Is there a requirement for banks to hold gone concern capital (“TLAC”)?
Currently there is no specific requirement to hold gone concern capital. However, it is fair to assume that the amendments of the CRR that are currently underway will include also rules on the total loss absorbing capacity (TLAC) of banks. In accordance with the recommendations of the Financial Stability Board it can be expected that certain minimum levels for the total loss absorbing capacity will be introduced.
In your view, what are the recent trends in bank regulation in your jurisdiction?
In our view the banking regulatory innovation in Germany is driven by two major topics. One topic is the regulatory handling of new market participants in the FinTech sector and associated phenomena such as crypto currencies and token-generating events. These innovations by now have the full attention of regulatory and legislative bodies. It is fair to expect that legislation in relation to crypto assets will be enacted in the near to medium term.

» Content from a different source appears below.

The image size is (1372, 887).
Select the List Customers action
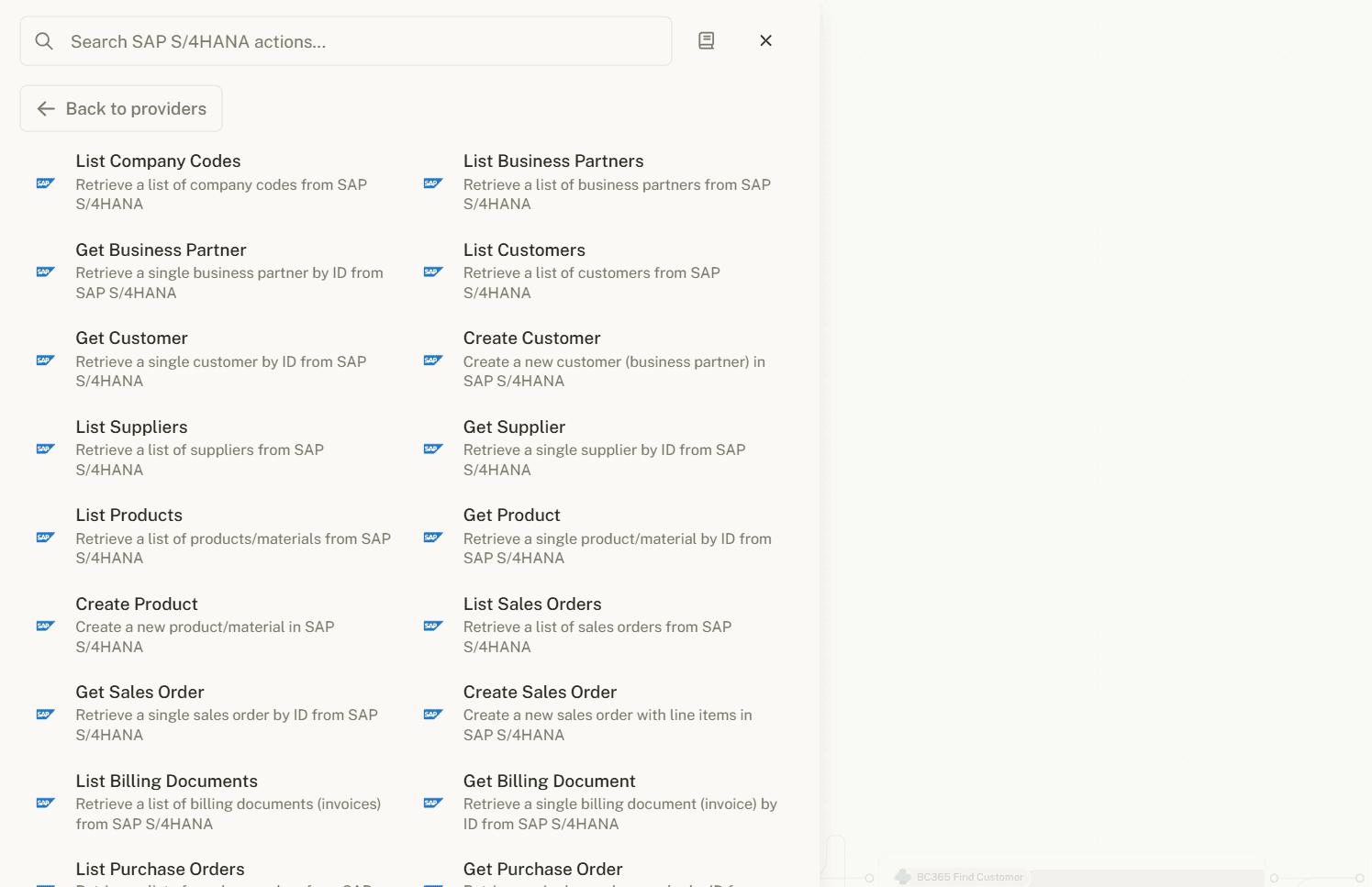tap(524, 249)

The second topic area is Brexit. It appears likely that Germany as a location for the financial industry will gain importance after Brexit. As a consequence, several financial institutions are in the process of establishing or broadening their existing presence in Germany. These movements create a significant challenge for the German regulatory authorities and the ECB and necessitate the allocation of significant resources.
What do you believe to be the biggest threat to the success of the financial sector in your jurisdiction?

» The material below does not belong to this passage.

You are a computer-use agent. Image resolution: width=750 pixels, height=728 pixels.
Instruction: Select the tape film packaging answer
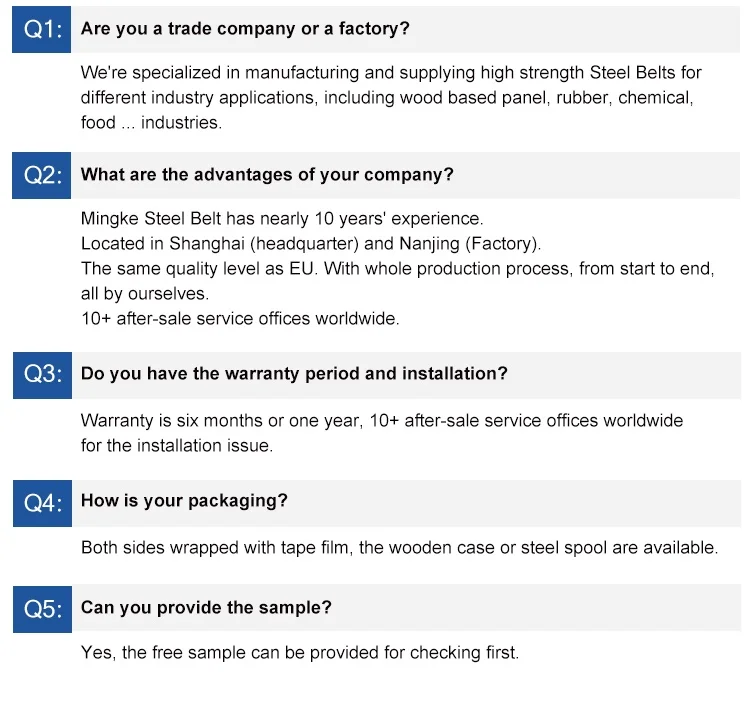399,547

In our view there are several challenges that the financial industry will have to face in the short to medium term in Germany. One issue could be the supply of appropriate talent, as the number of graduates will decline and jobs in the financial industry are not necessarily perceived to be the most attractive ones by graduates. Another challenge will be the regulatory environment which has the tendency to get more and more complex and will require the allocation of greater resources to safeguard compliance with all applicable rules. Another challenge for the financial sector could be the adoption of the existing business models to the current and future regulatory and technical environment. Whilst regulatory – in particular regulatory capital – requirements will make certain activities less profitable, certain newcomers are likely to test the incumbent credit institutions in the way that they offer services differently, which may result in higher customer acceptance and/or efficiency.